Reproduce the entries between the line holding "Viewport: 1093px width, 697px" and the line holding "Image resolution: width=585", inclusive.

:: Information provided

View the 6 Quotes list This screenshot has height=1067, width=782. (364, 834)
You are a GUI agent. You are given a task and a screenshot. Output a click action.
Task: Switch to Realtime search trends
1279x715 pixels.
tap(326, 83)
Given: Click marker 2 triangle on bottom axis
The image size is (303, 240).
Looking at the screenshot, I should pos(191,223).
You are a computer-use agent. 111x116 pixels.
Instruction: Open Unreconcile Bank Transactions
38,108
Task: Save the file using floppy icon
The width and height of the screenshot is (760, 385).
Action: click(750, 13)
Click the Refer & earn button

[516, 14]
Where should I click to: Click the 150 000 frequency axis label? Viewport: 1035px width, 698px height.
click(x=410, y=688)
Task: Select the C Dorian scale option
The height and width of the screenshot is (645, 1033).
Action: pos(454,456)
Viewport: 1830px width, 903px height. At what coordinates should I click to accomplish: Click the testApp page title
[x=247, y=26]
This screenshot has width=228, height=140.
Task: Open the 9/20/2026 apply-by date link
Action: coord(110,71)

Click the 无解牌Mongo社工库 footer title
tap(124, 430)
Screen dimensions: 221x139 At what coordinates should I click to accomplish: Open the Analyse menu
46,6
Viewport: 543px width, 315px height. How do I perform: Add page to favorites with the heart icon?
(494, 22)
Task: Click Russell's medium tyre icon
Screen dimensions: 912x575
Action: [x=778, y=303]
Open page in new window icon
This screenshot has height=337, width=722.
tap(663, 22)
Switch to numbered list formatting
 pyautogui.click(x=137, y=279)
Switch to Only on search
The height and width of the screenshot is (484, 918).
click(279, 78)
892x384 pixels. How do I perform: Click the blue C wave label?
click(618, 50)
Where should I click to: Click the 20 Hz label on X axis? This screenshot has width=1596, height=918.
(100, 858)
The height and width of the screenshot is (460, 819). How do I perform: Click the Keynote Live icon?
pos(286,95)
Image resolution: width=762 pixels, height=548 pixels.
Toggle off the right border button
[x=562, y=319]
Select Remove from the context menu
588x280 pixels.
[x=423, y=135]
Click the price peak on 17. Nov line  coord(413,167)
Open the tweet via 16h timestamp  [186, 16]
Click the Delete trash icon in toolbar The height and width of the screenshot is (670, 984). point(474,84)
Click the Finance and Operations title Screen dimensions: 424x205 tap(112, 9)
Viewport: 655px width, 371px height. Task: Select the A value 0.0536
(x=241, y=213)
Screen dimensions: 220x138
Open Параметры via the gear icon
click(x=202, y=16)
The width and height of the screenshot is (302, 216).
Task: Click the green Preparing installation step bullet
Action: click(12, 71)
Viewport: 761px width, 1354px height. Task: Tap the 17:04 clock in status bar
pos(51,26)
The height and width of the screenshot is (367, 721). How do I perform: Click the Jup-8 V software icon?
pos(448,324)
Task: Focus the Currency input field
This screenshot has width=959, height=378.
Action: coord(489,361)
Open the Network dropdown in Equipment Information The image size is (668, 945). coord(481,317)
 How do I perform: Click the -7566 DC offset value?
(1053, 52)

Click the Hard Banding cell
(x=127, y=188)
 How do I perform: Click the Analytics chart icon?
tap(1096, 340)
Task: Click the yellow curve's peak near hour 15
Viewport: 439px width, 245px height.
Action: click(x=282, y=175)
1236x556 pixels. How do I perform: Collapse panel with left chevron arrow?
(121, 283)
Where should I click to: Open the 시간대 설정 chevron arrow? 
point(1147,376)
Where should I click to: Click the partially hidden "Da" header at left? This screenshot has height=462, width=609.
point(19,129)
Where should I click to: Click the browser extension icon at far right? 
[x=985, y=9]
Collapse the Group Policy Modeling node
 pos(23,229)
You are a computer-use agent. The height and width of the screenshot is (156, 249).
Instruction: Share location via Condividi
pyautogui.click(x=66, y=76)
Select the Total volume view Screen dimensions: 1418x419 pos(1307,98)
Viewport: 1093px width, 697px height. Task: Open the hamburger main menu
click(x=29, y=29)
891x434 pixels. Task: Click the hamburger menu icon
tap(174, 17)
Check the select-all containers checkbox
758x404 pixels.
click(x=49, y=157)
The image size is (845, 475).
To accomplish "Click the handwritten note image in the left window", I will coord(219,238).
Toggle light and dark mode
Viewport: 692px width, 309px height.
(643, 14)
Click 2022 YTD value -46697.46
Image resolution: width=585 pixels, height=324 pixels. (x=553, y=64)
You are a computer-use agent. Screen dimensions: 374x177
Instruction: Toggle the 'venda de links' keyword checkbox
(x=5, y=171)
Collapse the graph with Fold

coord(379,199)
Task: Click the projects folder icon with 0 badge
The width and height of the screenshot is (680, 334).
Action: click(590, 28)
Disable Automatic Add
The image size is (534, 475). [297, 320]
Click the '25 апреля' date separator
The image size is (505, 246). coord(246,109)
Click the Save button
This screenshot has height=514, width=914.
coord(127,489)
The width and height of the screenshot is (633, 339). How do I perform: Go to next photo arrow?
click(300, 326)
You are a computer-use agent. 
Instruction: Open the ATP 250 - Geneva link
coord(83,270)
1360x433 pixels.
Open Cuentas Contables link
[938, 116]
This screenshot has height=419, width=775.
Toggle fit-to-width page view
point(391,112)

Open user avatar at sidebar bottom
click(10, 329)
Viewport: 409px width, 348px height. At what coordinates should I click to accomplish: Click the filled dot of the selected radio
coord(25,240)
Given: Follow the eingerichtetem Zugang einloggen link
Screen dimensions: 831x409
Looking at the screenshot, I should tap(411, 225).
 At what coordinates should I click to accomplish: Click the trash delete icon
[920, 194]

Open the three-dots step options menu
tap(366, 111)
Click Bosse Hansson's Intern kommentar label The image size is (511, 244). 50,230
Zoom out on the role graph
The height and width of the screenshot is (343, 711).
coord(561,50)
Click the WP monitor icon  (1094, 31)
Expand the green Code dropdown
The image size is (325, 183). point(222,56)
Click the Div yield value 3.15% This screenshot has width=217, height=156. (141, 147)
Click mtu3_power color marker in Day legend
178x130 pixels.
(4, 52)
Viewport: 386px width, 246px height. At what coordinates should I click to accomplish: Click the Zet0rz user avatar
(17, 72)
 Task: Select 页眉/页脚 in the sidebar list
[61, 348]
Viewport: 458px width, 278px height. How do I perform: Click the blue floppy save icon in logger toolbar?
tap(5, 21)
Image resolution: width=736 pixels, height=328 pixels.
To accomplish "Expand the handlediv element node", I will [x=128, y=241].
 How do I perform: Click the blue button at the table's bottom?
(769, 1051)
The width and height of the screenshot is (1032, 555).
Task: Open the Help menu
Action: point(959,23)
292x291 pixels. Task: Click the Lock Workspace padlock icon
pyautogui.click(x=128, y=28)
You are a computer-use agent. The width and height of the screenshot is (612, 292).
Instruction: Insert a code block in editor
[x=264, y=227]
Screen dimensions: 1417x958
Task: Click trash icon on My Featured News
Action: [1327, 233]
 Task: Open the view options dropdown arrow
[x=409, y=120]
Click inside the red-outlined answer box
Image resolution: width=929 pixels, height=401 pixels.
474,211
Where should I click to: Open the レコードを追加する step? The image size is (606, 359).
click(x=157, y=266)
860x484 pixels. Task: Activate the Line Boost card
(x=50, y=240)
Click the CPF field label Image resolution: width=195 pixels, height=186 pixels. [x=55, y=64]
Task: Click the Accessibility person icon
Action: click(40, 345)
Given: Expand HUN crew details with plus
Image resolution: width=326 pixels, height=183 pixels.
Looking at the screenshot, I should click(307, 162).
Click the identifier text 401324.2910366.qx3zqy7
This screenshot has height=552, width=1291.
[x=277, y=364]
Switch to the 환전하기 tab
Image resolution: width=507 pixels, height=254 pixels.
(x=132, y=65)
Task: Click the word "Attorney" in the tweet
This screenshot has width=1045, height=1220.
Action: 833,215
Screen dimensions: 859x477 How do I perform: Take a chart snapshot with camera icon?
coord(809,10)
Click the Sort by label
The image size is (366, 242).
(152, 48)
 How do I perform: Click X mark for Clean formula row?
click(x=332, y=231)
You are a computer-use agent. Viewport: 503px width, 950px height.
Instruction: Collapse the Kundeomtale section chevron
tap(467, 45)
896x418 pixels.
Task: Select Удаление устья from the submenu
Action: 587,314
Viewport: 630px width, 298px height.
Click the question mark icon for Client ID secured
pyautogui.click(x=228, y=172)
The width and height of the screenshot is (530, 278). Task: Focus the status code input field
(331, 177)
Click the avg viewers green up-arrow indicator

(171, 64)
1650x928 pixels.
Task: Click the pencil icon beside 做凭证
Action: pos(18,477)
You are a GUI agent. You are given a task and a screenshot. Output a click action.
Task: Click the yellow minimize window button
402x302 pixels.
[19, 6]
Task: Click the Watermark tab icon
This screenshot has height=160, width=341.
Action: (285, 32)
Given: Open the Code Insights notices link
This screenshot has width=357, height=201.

::::

— Answer to the exercise —
Viewport: 1093px width, 697px height. Task: Open the hamburger main menu
click(x=29, y=29)
891x434 pixels. Task: Click the hamburger menu icon
tap(174, 17)
Check the select-all containers checkbox
758x404 pixels.
click(x=49, y=157)
The image size is (845, 475).
To accomplish "Click the handwritten note image in the left window", I will coord(219,238).
Toggle light and dark mode
Viewport: 692px width, 309px height.
(643, 14)
Click 2022 YTD value -46697.46
Image resolution: width=585 pixels, height=324 pixels. (x=553, y=64)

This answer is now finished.